[GRASS-dev] Some doubts about GRASS topology

Dear all,

in an attempt to better understand the GRASS vector and topology
model, I imported a set of 3 polygons from an ESRI Shapefile (see
attachment). The polygon in the upper left has 4 holes (called
islands for some reason by GRASS), the lower one consists of 3
parts (QGIS calls this a polygon with islands -- good to know we
understand each other in the GIS world!). The third is a simple,
convex shape.

Displaying the imported map shows all geometries exactly as it
should. So far so good.

Now, when I run v.info on the imported map, I get:

Number of lines: 0
Number of boundaries: 9
Number of centroids: 5
Number of areas: 9
Number of islands: 9

This completely baffles me!

The GRASS documentation consistently states that an area
is a boundary + a centroid + any number of "islands".

Now, assuming that the lines around the four "islands" count
as boundaries, I understand why there are 9 boundaries
altogether. 5 centroids also check out, given that there
is no 1:1 equivalent for a shapefile multipart polygon in GRASS.

But how in the (GRASS) world can there be 9 areas if there
are only 5 centroids? And why 9 islands? It's a mystery to
me. After all those days working on v.out.ogr et al. these
sort of things leave me thinking I have not understood anything
about the GRASS vector model at all.

Could someone clarify please?

Thanks,

Ben

P.S.: I have also attached the simple Shapefile I used.

------
Files attached to this email may be in ISO 26300 format (OASIS Open Document Format). If you have difficulty opening them, please visit http://iso26300.info for more information.

(attachments)

polytest.jpeg
polytest.zip (2.28 KB)

Benjamin Ducke wrote:

Dear all,

in an attempt to better understand the GRASS vector and topology
model, I imported a set of 3 polygons from an ESRI Shapefile (see
attachment). The polygon in the upper left has 4 holes (called
islands for some reason by GRASS), the lower one consists of 3
parts (QGIS calls this a polygon with islands -- good to know we understand each other in the GIS world!).

Yes, maybe the way the term islands is used in GRASS is a bit misleading. According to simple feature specifications, GRASS islands are (more or less, not sure if 100%) equivalent to holes.

The third is a simple,
convex shape.

Displaying the imported map shows all geometries exactly as it
should. So far so good.

Now, when I run v.info on the imported map, I get:

Number of lines: 0
Number of boundaries: 9
Number of centroids: 5
Number of areas: 9
Number of islands: 9

This completely baffles me!

The GRASS documentation consistently states that an area
is a boundary + a centroid + any number of "islands".
  

That's an error in the documentation. An area is a closed ring of boundaries (can be only one boundary) + any number of "islands" (holes) within + *optionally* an attached centroid. An area without centroid can not have a category but as far as topology is concerned, it's a valid area.

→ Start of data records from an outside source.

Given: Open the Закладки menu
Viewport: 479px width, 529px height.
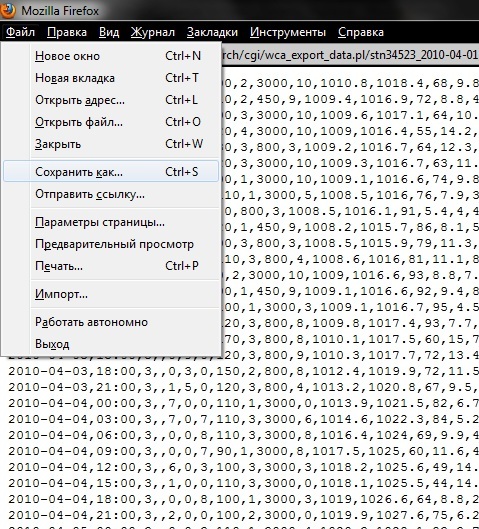Looking at the screenshot, I should tap(213, 32).
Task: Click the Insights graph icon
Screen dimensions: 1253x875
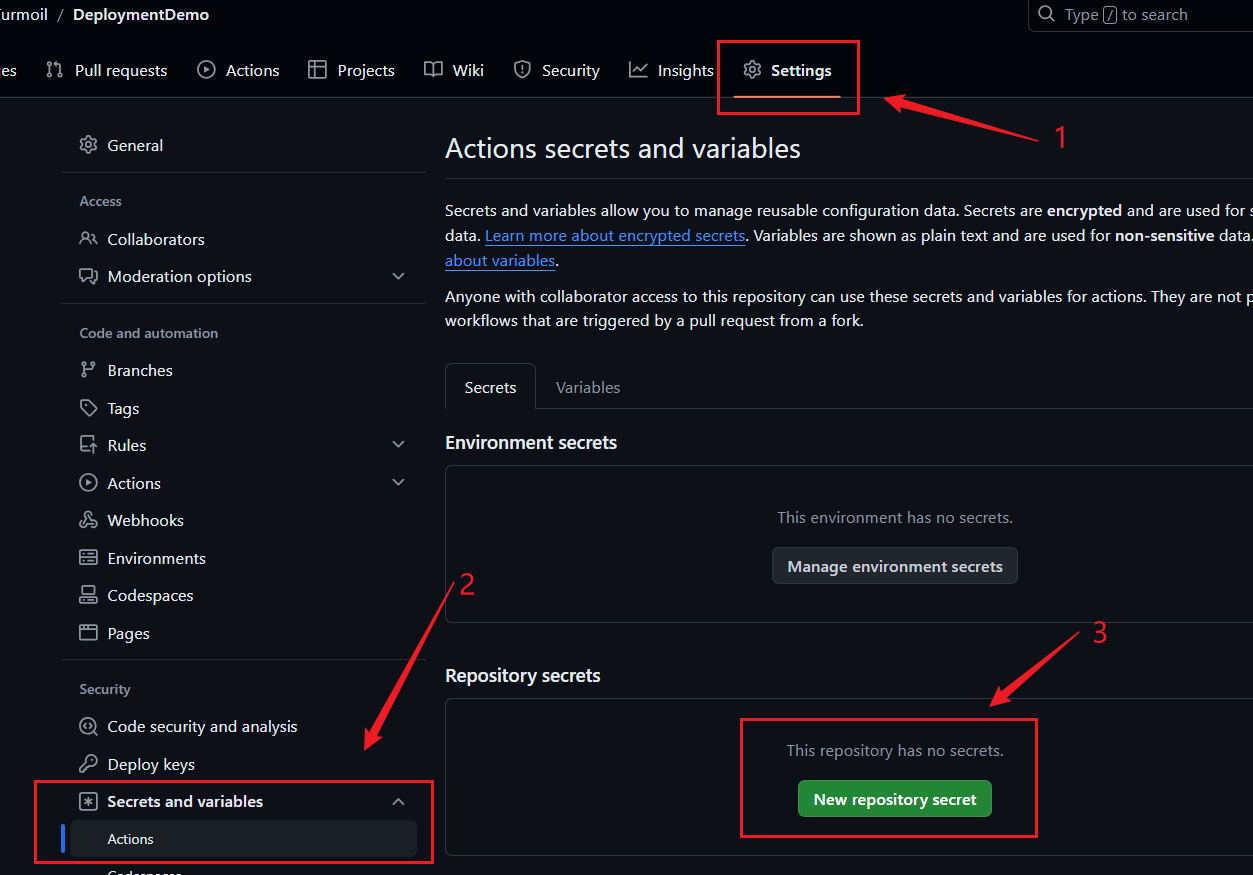Action: point(638,70)
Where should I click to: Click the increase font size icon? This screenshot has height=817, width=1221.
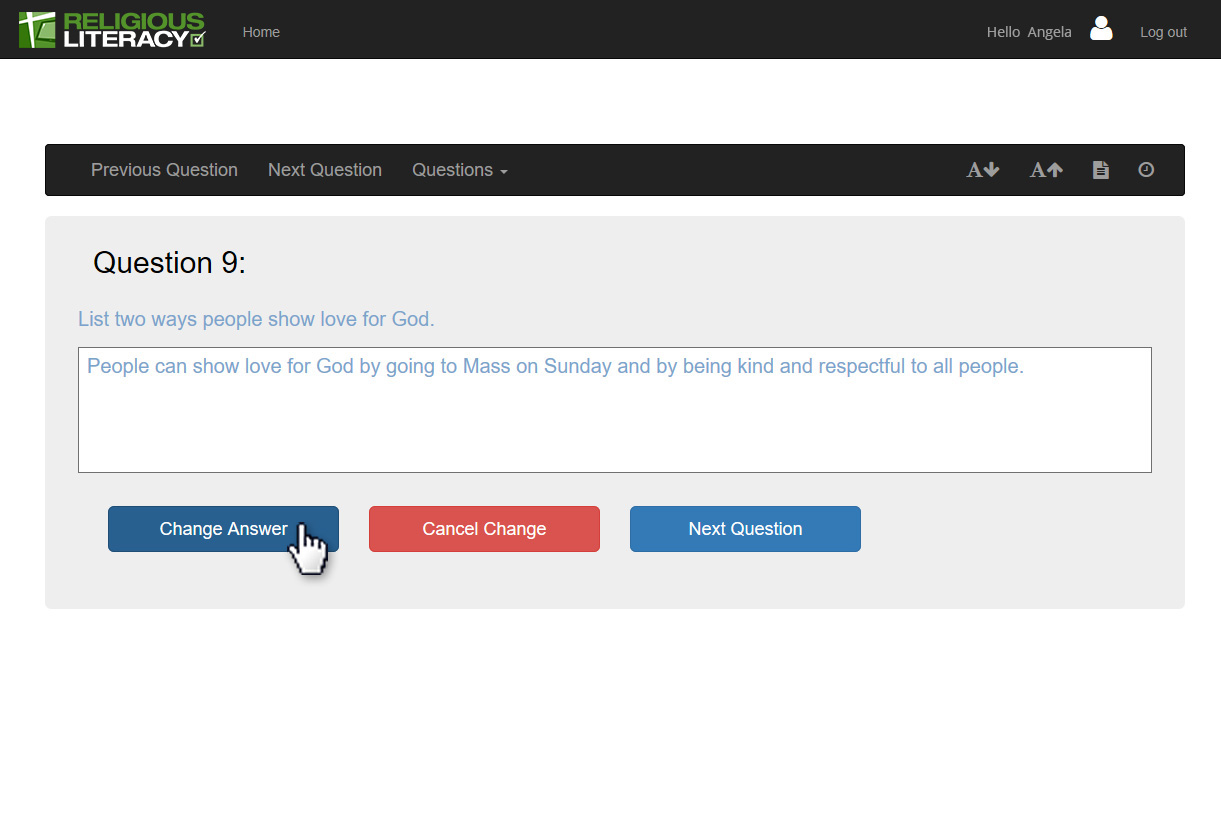coord(1046,170)
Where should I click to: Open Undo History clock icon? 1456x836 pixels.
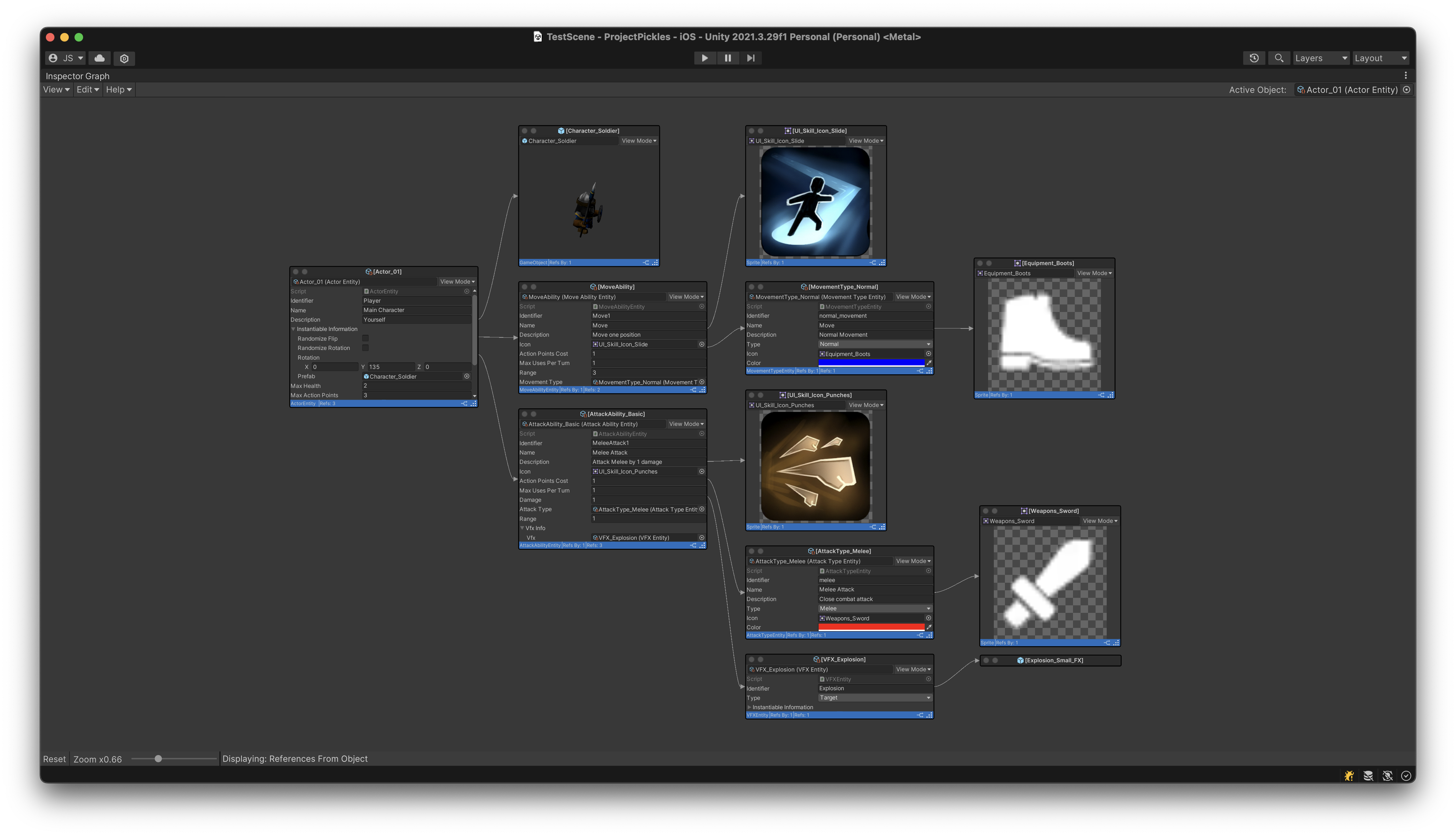(x=1254, y=58)
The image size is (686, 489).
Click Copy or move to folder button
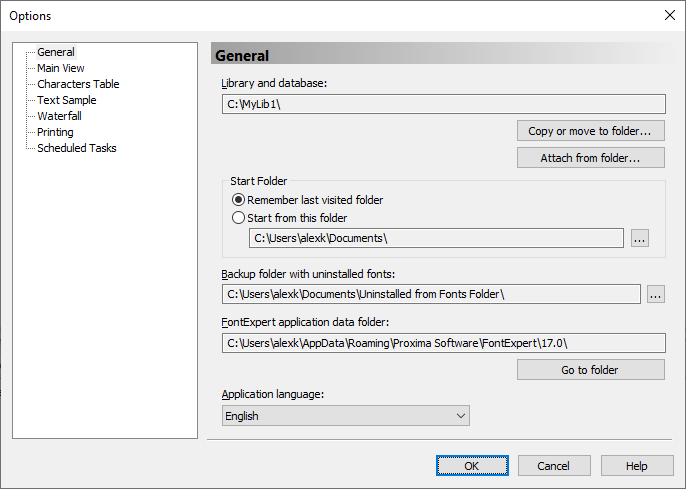click(591, 131)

Now, assuming that the lines around the four "islands" count
as boundaries, I understand why there are 9 boundaries
altogether. 5 centroids also check out, given that there
is no 1:1 equivalent for a shapefile multipart polygon in GRASS.
  But how in the (GRASS) world can there be 9 areas if there
are only 5 centroids?

See above, an area in GRASS topology does not need to have a centroid attached.

And why 9 islands?

Every area is also an island if no boundary is shared with another area. If a boundary is shared with another area, these two areas together form one island. In your example, the area in the upper left with the four islands: the four islands are also areas, but without centroid attached. When attaching islands during topology building, the internal IDs of all islands falling inside the outer area are added to the topology information of that outer area. If one of these four islands would share a separate boundary with two other islands each, and only one islands would be completely isolated, that thing in the upper left would still consist of five areas (four inside, one outer), but of only three islands, one consisting of three connected areas, one for the remaining isolated inside area, one for the outer area.

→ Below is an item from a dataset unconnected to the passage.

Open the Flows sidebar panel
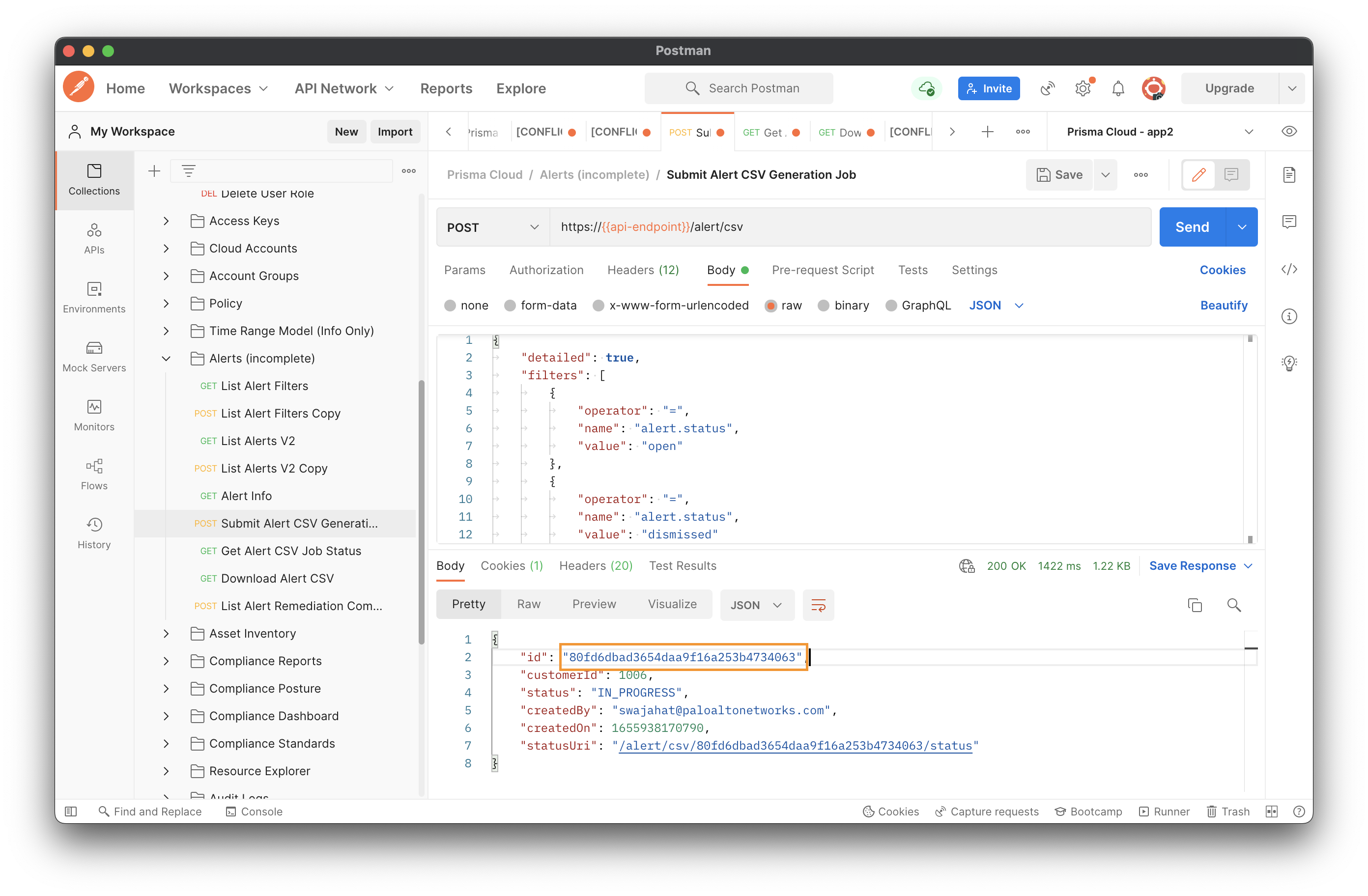 coord(94,474)
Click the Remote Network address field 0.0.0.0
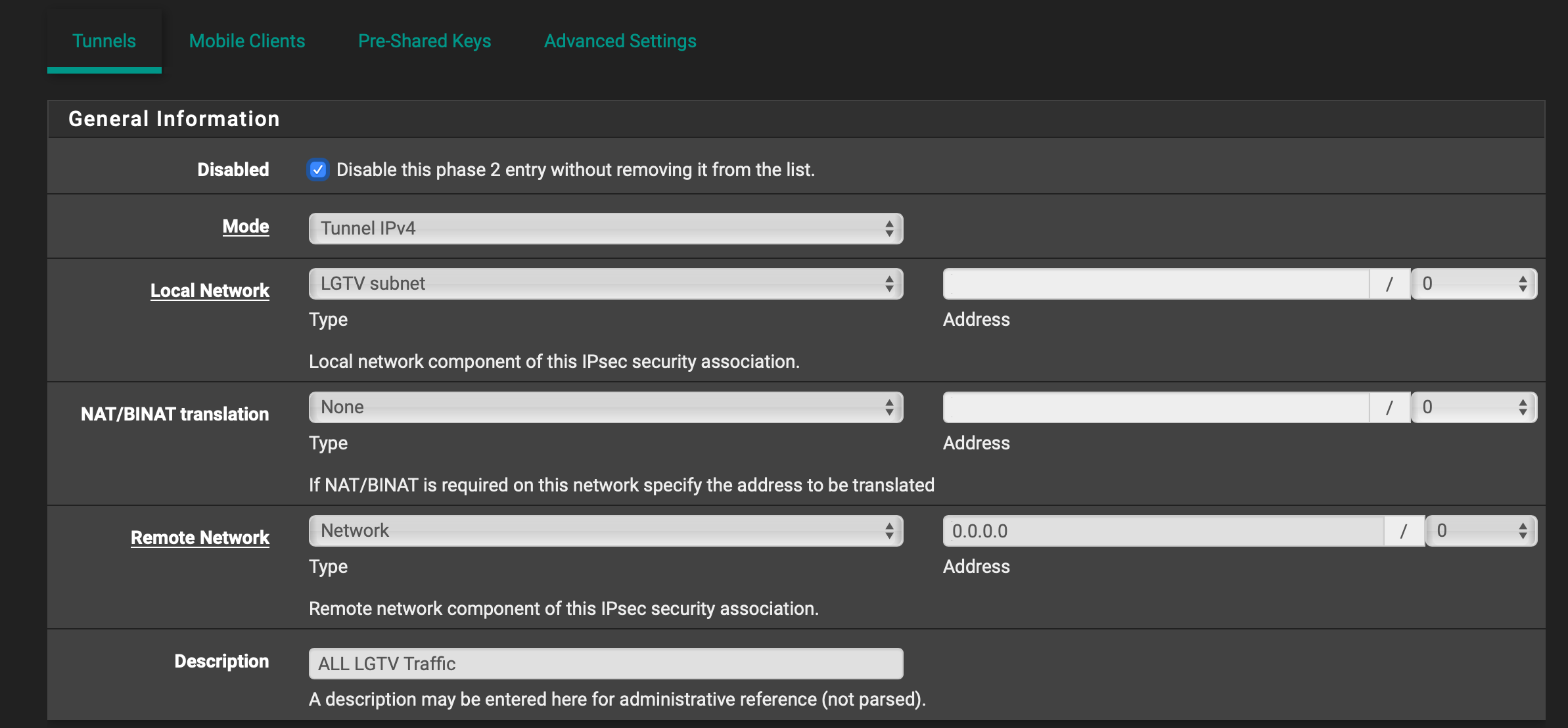This screenshot has height=728, width=1568. [x=1163, y=531]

When building topology, areas and islands are constructed first, islands are not yet attached to areas. Only in the next step are islands attached to areas, areas get holes. In the last step, centroids are attached to areas, or more precisely: for each area a not yet attached centroid is searched for, if found attached, if already attached, it's a duplicate centroid. There may also be several centroids falling inside the current area and only inside this area, these will also become duplicate centroids.

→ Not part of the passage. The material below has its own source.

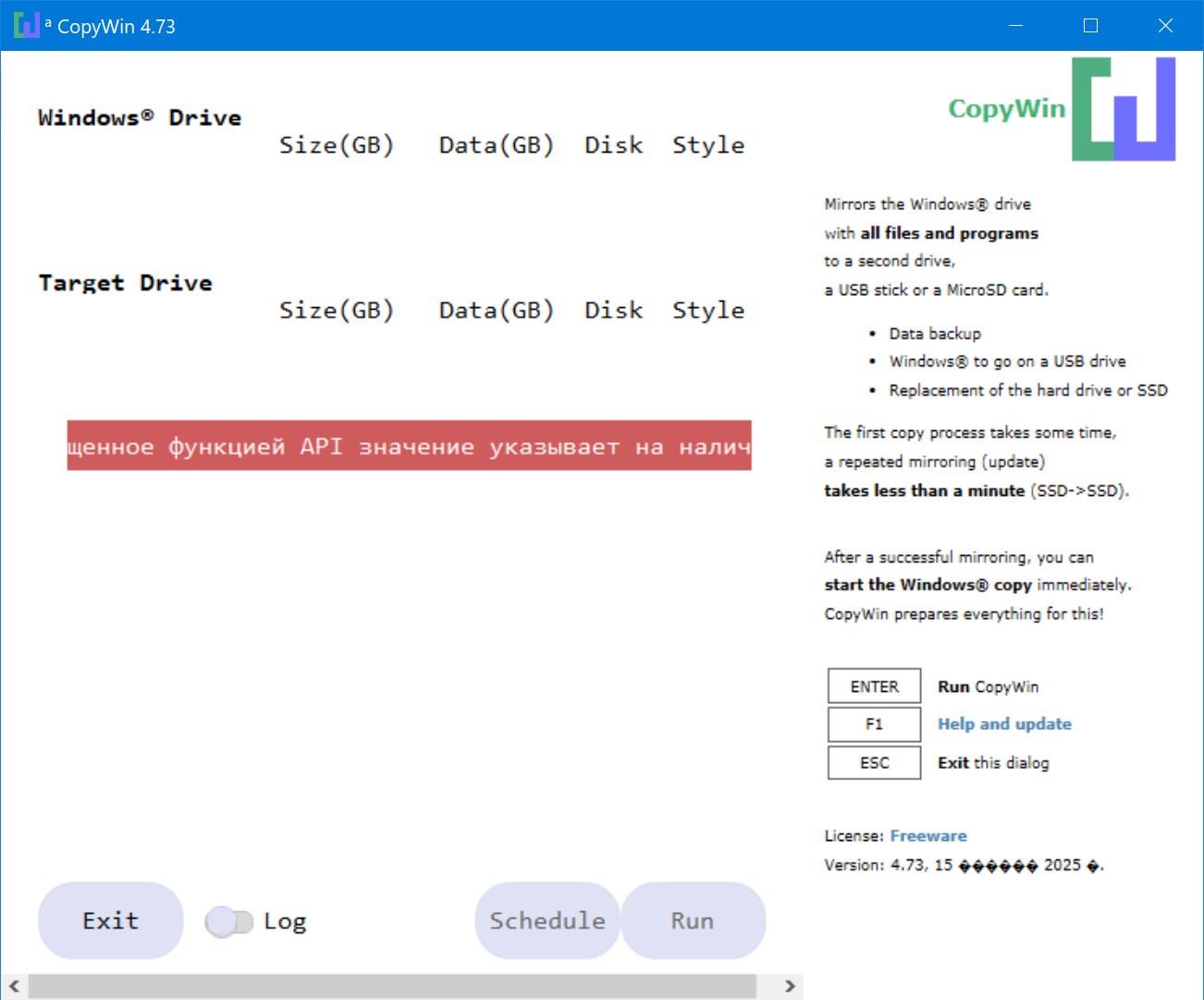1204x1000 pixels.
Task: Open the Help and update link
Action: 1004,724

AFAICT, GRASS vector topology is very much based on simple feature specifications, but not strictly, it deviates here and there in the usage of terms and in the methods to build topology. The methods are not a problem, they are consistent even though not 100% following simple feature specifications, but the usage of terms can be confusing, particularly with misleading documentation and sometimes different meanings in closely related applications (QGIS).

Markus M

Well, that clarifies it (finally)! Thanks very much for taking
the time to write up all this detail. It's much appreciated.

Ben

----- Original Message -----
From: "Markus Metz" <markus.metz.giswork@googlemail.com>
To: "Benjamin Ducke" <benjamin.ducke@oxfordarch.co.uk>
Cc: "GRASS developers list" <grass-dev@lists.osgeo.org>
Sent: Thursday, September 24, 2009 9:04:33 AM GMT +01:00 Amsterdam / Berlin / Bern / Rome / Stockholm / Vienna
Subject: Re: [GRASS-dev] Some doubts about GRASS topology

Benjamin Ducke wrote:

Dear all,

in an attempt to better understand the GRASS vector and topology
model, I imported a set of 3 polygons from an ESRI Shapefile (see
attachment). The polygon in the upper left has 4 holes (called
islands for some reason by GRASS), the lower one consists of 3
parts (QGIS calls this a polygon with islands -- good to know we
understand each other in the GIS world!).

Yes, maybe the way the term islands is used in GRASS is a bit
misleading. According to simple feature specifications, GRASS islands
are (more or less, not sure if 100%) equivalent to holes.

The third is a simple,
convex shape.

Displaying the imported map shows all geometries exactly as it
should. So far so good.

Now, when I run v.info on the imported map, I get:

Number of lines: 0
Number of boundaries: 9
Number of centroids: 5
Number of areas: 9
Number of islands: 9

This completely baffles me!

The GRASS documentation consistently states that an area
is a boundary + a centroid + any number of "islands".
  

That's an error in the documentation. An area is a closed ring of
boundaries (can be only one boundary) + any number of "islands" (holes)
within + *optionally* an attached centroid. An area without centroid can
not have a category but as far as topology is concerned, it's a valid area.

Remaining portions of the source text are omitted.